I tried to eat only one more time, with the same vicious results. Even water would trigger the response. After more than twenty-four hours, I started to get really worried.


I’m diabetic. Going without food . . . not a good idea. Finally, I texted a friend and asked her to take me to the ER. The verdict: peripheral inner-ear vertigo and dehydration. They gave me Phenergan, valium, benedryl, insulin, and something for pain. And after all those drugs were in my system, they asked me if I could walk.


Uh, no. Then they told me that this could last from two weeks to three months. Oh, and, by the way, you can’t drive.
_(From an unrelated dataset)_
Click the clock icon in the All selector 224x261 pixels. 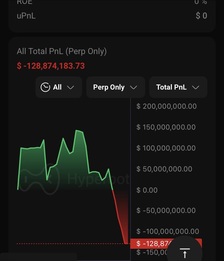[x=45, y=87]
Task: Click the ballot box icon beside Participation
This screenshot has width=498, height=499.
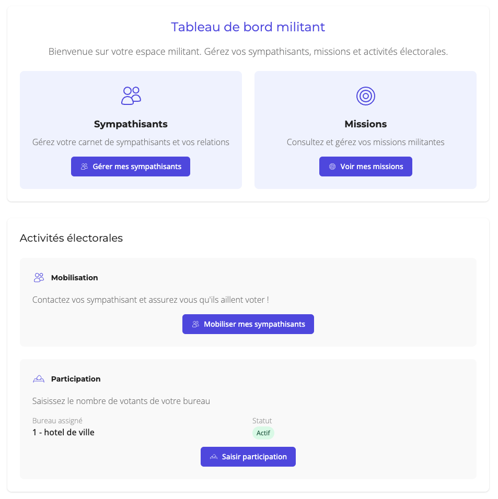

I have a life! Things to do! Work! I’m in the middle of fifteen contracts! A book! Class! I can’t just stop!


Just shoot me now.


Okay, so the first step was to take short-term disability leave. Talk to the work folks about what’s not going to happen, who can fill in gaps. Next, stock up on food and meds. Find a sub for the classes.
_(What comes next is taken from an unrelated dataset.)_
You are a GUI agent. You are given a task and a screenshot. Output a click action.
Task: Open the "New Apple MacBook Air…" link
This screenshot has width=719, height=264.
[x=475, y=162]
Slowly but surely, I’ve been healing. I have good days and bad, although only a couple were akin to those first two days of ugliness. On good days, there’s an ache in my head that never goes away and I’m careful not to move suddenly, but I’m reasonably functional. On bad days, the room spins unexpectedly, and if I’m in motion, I’ll careen into the wall. I sit in the recliner and try not to move an inch except when necessary.


On good days, I can work on the computer enough to answer a few e-mails and stay in touch. But I don’t make a lot of decisions, as the brain is still a bit foggy, but I do okay in terms of ongoing projects that already have a plan in place. I did have enough good days to be able to finish the book. As I type this, I have another week of leave to wait out. I have more good days than bad.


The folks at Abingdon have been awesome. No pressure, and they’re doing as much as they can to help me out. Major thanks to Pamela Clements, Lisa Huntley, Linda Yeh, Laurene Martin, and Mary Johannes for picking up the pieces.


Thanks and praises also go to my friends Marcheta, Sharon, and Sunny, who carried me places and bought me stuff. I can’t every thank you enough for getting me through this. I owe you all big-time!


To the Seekerville writers: The count is now up to around two hundred queries in the inbox, and trust me, you don’t want me to make a decision on your queries right now. Give me until later in January. To my Thursday night students: my apologies. I only wish there was some way to make it up to you.


If you’re still with me at this point, you’re probably wondering what this has to do with writing.


Everything, my friend.


If God gives you something to do, He’ll give you a way to do it. If He allows a trial to come into your life, He’ll give you a way through it.


Doesn’t matter if it’s life. Or writing. Or both.


’Cause in the long run, it ain’t about you. It’s about Him.